> [Work instruction]:
Only the lines from the beginning of the material below through the line with "This screenshot has height=350, width=503." should be retyped exactly, and pictures are to be skipped.

> [Given information]:
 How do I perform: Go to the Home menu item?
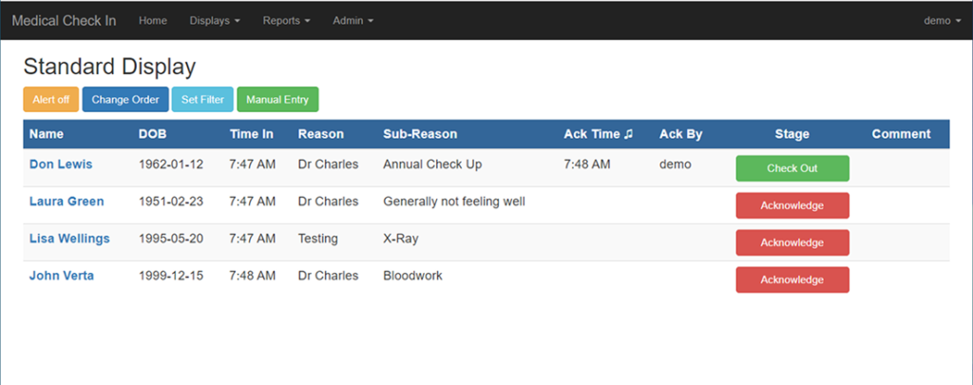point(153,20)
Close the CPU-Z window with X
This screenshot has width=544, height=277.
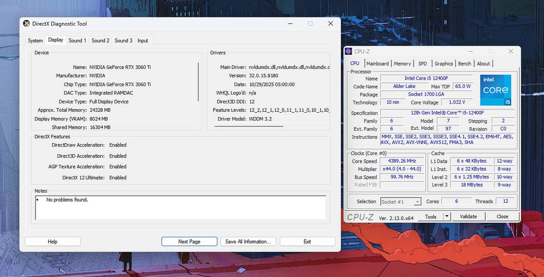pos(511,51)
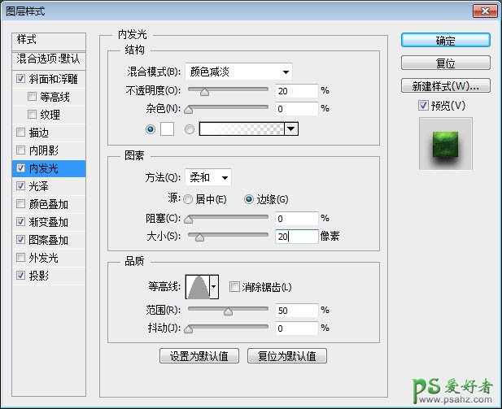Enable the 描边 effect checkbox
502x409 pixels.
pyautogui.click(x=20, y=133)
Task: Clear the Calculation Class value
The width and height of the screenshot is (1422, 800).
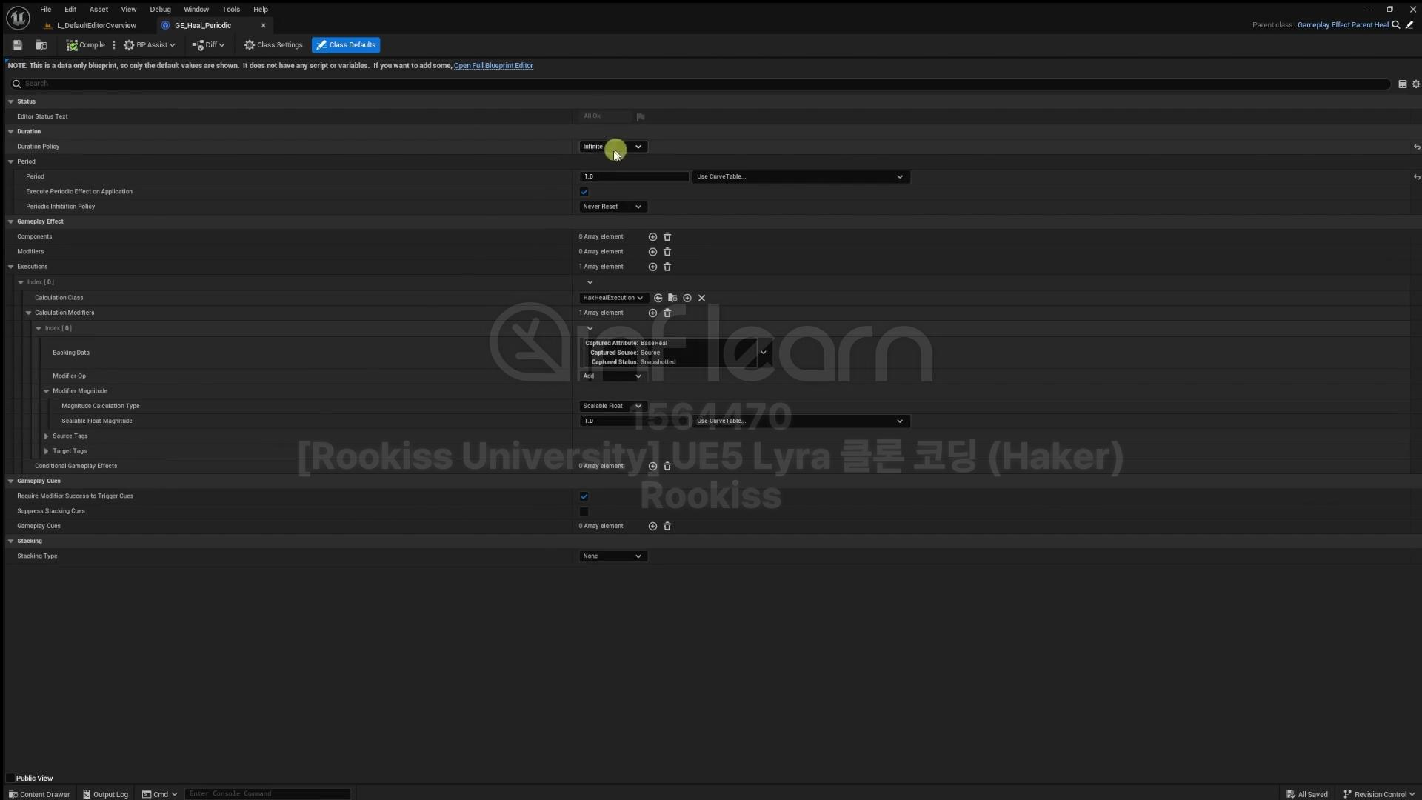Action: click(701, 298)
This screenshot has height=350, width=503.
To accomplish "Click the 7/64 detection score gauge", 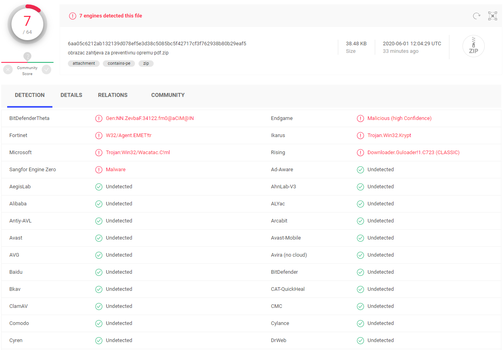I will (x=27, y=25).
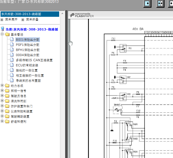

> [Solution to this problem]:
 How do I perform: Go to the Home menu item?
point(153,20)
Close the CPU-Z window with X
This screenshot has width=544, height=277.
pos(511,51)
Enable the 描边 effect checkbox
502x409 pixels.
pyautogui.click(x=20, y=133)
Task: Clear the Calculation Class value
The width and height of the screenshot is (1422, 800).
Action: click(701, 298)
This screenshot has height=350, width=503.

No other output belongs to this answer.